Es ist die wichtigste Frage.
Deutschland hat zwei riesengroße Herausforderungen. Das eine ist der Krieg, das andere der Klimawandel. Was den Krieg betrifft, wird Deutschland alles in allem ordentlich regiert. Weil es die Bundesregierung schafft, die Ukraine zu unterstützen und Deutschland selber aus dem Krieg herauszuhalten.
Aber?
Deutschland wird nicht ausreichend gut regiert, wenn es um die andere große Herausforderung, den Klimawandel, geht. Dabei lähmt sich die Koalition selbst. Und ist nicht ehrgeizig genug, um die Klimaziele zu erreichen. Das kann kein Dauerzustand sein. Die wichtigsten Akteure haben 2021 im Wahlkampf davon gesprochen, dass der Klimawandel eine historische Herausforderung ist – die größte des Jahrhunderts.
Was bedeutet das?
Wenn man das ernst meint, muss die Industrienation Deutschland in einem schnelleren Tempo umgebaut werden. Die Koalition hat das versucht, vor allem mit dem Klimaschutzgesetz und dem Gebäudeenergiegesetz. Aber beide Gesetzesinitiativen wurden aus handwerklichen Mängeln und in der koalitionären Auseinandersetzung verwässert. Der Streit über das Heizungsgesetz war so erbittert, dass ich befürchte, dass die Regierung in der zweiten Hälfte der Legislatur nicht die Kraft aufbringen wird, eine ehrgeizigere Klimapolitik zu betreiben.
Die Ampel steht in Umfragen ziemlich schlecht da zur Halbzeit. Ist das bei allem, was diese Koalition in ihren ersten zwei Jahren tun musste, fair?
Darüber kann sich die Regierung nicht beklagen. Jede Regierung wird gemessen an den Resultaten ihrer Politik und an ihrem Erscheinungsbild. Und wenn das Erscheinungsbild desolat ist, und das war es über weite Strecken im Frühjahr dieses Jahres, dann darf man sich über die Umfragewerte nicht wundern. Es ist alles andere als erfreulich, weil die AfD davon massiv profitiert. Aber es ist ein Abbild des Fehlverhaltens der Ampel-Koalition in einem zentralen Politikfeld. Und es spiegelt das Erscheinungsbild der drei Koalitionspartner der letzten Monate wider.

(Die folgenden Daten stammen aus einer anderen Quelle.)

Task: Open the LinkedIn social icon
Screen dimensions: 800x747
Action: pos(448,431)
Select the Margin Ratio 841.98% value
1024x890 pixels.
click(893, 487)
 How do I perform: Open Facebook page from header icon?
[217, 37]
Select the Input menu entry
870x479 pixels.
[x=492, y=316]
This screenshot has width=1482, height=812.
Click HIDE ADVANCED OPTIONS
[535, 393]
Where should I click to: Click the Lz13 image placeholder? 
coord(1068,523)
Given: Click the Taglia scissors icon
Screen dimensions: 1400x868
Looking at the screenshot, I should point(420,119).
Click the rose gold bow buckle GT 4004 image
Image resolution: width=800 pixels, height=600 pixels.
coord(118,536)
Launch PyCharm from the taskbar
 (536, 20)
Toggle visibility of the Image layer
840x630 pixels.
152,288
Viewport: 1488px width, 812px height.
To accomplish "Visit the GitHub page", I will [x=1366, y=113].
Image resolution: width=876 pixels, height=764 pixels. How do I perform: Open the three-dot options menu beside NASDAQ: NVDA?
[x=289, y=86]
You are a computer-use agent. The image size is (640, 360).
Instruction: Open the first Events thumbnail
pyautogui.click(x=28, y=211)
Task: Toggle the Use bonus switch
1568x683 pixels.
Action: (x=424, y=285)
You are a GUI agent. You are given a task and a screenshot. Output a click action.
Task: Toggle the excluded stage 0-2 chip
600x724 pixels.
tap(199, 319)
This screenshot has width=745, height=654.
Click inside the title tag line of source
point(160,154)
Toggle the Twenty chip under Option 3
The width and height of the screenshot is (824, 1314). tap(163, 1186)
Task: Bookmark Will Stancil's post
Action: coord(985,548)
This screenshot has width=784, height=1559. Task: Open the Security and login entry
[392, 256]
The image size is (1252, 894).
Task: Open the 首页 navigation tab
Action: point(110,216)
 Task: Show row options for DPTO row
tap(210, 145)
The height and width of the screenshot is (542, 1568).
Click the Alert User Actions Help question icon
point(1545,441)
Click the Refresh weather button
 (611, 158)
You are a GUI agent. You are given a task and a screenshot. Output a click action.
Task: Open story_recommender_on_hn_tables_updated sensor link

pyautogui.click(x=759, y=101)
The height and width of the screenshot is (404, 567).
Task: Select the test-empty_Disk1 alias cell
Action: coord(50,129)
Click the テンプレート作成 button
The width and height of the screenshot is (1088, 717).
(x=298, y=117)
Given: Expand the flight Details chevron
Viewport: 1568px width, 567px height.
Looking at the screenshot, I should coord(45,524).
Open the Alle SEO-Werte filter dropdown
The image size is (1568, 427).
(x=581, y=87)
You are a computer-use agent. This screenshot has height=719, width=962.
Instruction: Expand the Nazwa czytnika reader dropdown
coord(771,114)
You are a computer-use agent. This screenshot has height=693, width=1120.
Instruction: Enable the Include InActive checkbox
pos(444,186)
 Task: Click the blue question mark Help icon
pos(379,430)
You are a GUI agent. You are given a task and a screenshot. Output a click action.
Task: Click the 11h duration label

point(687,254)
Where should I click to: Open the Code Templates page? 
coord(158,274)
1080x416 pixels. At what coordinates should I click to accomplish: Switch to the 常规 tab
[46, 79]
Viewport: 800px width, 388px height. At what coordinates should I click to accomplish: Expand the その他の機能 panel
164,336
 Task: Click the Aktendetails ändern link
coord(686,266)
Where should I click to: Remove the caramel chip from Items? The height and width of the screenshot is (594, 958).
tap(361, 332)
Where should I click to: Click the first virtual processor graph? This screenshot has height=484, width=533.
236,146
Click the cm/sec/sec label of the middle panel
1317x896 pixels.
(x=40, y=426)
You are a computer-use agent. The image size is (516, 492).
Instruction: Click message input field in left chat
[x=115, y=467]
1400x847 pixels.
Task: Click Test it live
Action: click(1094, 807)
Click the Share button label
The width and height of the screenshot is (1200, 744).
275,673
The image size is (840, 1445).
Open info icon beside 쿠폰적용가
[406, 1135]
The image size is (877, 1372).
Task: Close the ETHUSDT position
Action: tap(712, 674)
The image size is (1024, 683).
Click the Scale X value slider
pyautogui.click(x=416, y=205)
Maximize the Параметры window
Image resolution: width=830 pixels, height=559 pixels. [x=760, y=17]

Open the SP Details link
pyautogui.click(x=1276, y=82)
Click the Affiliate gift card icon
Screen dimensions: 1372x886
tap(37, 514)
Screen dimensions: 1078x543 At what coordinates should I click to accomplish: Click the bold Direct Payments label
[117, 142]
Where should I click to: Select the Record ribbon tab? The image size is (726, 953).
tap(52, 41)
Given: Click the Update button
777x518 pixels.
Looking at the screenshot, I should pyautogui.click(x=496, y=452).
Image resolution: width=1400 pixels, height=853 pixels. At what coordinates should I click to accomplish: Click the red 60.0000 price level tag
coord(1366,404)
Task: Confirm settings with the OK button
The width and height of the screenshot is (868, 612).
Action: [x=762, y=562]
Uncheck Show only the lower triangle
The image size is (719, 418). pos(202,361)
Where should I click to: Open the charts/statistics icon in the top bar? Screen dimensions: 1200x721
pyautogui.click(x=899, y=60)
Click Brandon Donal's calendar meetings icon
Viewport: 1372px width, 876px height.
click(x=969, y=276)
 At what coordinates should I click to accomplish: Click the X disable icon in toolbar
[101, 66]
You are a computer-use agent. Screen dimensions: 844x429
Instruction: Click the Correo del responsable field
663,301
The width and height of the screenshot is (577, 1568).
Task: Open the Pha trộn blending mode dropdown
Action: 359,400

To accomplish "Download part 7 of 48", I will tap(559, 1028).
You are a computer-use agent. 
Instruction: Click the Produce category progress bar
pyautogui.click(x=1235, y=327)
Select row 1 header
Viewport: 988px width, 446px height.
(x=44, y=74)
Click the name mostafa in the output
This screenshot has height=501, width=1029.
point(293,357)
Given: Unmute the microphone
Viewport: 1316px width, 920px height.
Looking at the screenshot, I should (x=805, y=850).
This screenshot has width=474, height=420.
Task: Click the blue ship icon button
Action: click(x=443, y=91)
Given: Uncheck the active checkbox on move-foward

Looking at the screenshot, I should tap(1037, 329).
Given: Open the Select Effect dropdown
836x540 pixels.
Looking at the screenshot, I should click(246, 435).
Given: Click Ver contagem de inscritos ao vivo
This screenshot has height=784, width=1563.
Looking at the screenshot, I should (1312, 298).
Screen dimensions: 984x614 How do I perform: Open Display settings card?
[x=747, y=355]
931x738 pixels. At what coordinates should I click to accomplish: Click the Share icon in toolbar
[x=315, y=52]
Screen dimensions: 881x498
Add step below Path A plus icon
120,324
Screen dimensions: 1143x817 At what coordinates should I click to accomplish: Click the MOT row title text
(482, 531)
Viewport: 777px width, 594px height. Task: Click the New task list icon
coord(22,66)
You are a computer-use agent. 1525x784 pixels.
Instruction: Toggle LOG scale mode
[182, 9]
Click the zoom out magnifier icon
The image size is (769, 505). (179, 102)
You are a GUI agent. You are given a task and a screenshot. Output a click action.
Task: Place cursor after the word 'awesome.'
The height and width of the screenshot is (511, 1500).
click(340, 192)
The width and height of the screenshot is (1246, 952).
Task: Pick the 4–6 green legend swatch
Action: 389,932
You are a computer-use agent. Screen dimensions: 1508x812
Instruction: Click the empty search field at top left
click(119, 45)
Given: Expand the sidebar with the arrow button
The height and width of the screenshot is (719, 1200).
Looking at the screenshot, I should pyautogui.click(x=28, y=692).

Sie beschreiben ausführlich die Anstrengungen und Abwägungen in der Regierung. Gleichzeitig leben wir in einer Zeit, in der die Stimmungsmacher gegen das Abwägende und Kompromiss-Suchende polemisieren. Kann eine Ampel dagegen überhaupt bestehen?
Ich bin der Überzeugung: Ja. Das war auch meine Hoffnung zu Beginn der Ampel, weil sich da drei sehr unterschiedliche Parteien zusammengetan haben. Nicht weil sie mussten wie Union und SPD 2018, sondern weil sie wollten. Nein, es war keine Liebesheirat. Aber es war eine mit guten Vorsätzen. Dazu kommt: Eine Regierung, die aus drei Parteien besteht, kann in drei unterschiedliche Bevölkerungsschichten wirken. Die SPD mehr in den Arbeitnehmer-Teil und den gewerkschaftlich orientierten Teil der Bevölkerung; die Grünen mehr in den ökologisch bewusst lebenden Teil; und die FDP mehr in den Bereich der Unternehmer und des Mittelstands. Gute Voraussetzungen also für das Vorhaben, das Land klimaneutral umzubauen. Das kann nur funktionieren, wenn man in unterschiedliche Kreise, in die Breite der Gesellschaft wirkt.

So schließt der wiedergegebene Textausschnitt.